Everette was definitely a guy we could count on to be a showstopper!

He built a loyal following of fans, regular folks who followed him around on both sides of the state line. He was the first musician I heard that would go to the b6 chord in measure five of the blues progression. He also loved to incorporate the happy sound of Bird Blues as a harmonic release to high energy blues solo. My first recording session was in 1991 with Lisa Henry, Clive Renfro, Kent Means, drummer Jim Morrison along with Dwight Foster on tenor and Everette.

This was a smokin’ group in more ways than one. Ron Ubel, of the recording studio, Soundtrek told me he had to get a commercial window cleaner in the studio after that session—to clean the residue off the glass between him and that very HOT band! My first album was organ combo on side A and piano, bass, drums on the B side.
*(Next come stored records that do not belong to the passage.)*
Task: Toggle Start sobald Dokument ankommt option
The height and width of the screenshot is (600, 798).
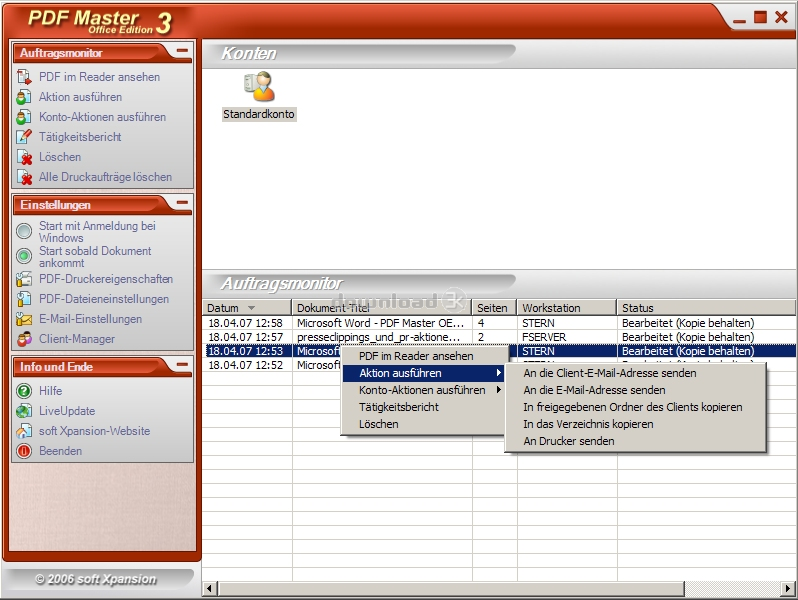Action: coord(24,256)
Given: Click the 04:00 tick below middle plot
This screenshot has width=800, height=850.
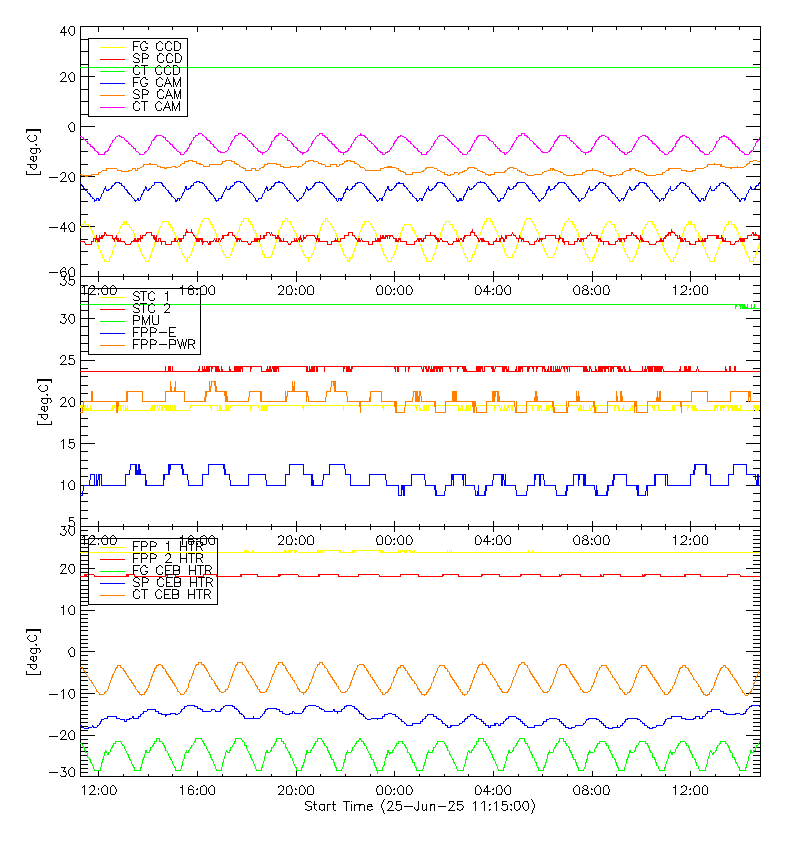Looking at the screenshot, I should (493, 541).
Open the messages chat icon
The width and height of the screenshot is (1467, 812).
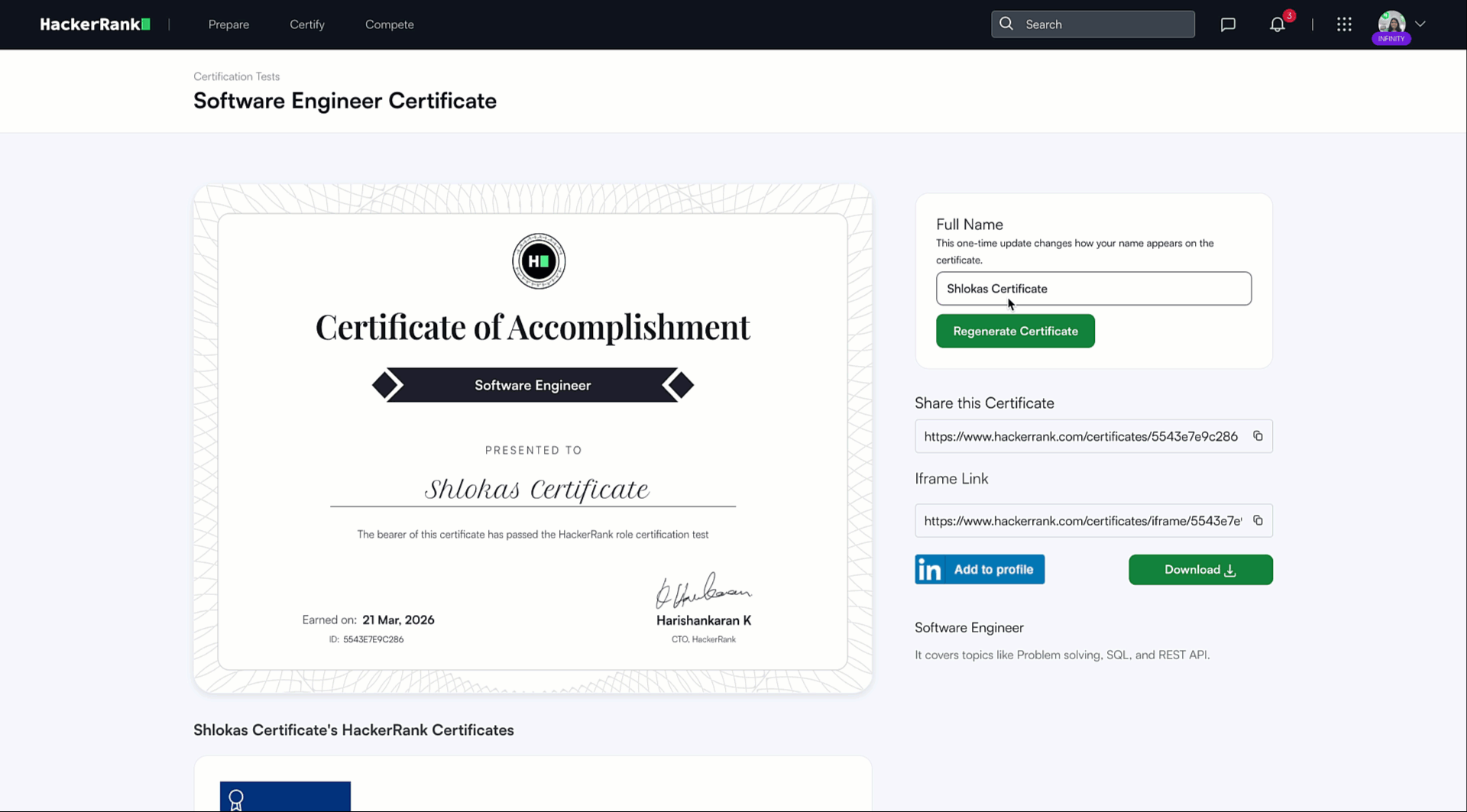pyautogui.click(x=1228, y=24)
Everette with Brian Harman on guitar, Tommy Ruskin and vocalist Richard Ross really captured the energy of a live gig in the studio. As you can hear if you have the recording. Everette and I discussed drummers for the album. I asked Everette how he felt about recording with Tommy Ruskin, he smiled and said, oh yeah! We can hook up!”

(With the intricacies and nuance between an organist and drummer.)

Everette DeVan recorded his first album This is ssSlick in the early 1980s. Other releases include, 8th and Central by Jim Mair, The REAL THING with Bill Caldwell on tenor saxophone and flute, guitarist Danny Embrey, and drummer Todd Strait. This album was produced and Executive Produced by long-time big band leader Warren Durrett on August 11, 1993. Durrett was a big fan of Everette DeVan. East of the Sun was recorded with vocalist Millie Edwards and later the album For the Love of You.

After the turn of the century, Everette continued as a mentor to many prominent Kansas City jazz musicians, including Eboni Fondren, Matt Carrillo, Chris Hazelton, Matt Hopper, and Danny Rojas, who saw him as their “musical papa.”

“I know he loved to share his craft with the world and that was his way of giving back,” Fondren said. “It was always just about the music and doing what you loved.”

B3 organist Everette DeVan was awarded many accolades over the course of his jazz long jazz career. He was inducted as an Elder Statesman of Kansas City Jazz in 2000, he won the Frank Smith Spirit Award, and in 2006 he was named a Missouri Jazz Treasure by Governor Matt Blount. In 2016, he was inducted into the American Jazz Walk of Fame. There, he is immortalized with a 30-inch bronze medallion installed on the sidewalks at 18th & Vine alongside the names of many of the same musicians he admired as a youngster.

Everette DeVan is missed by many loyal music fans.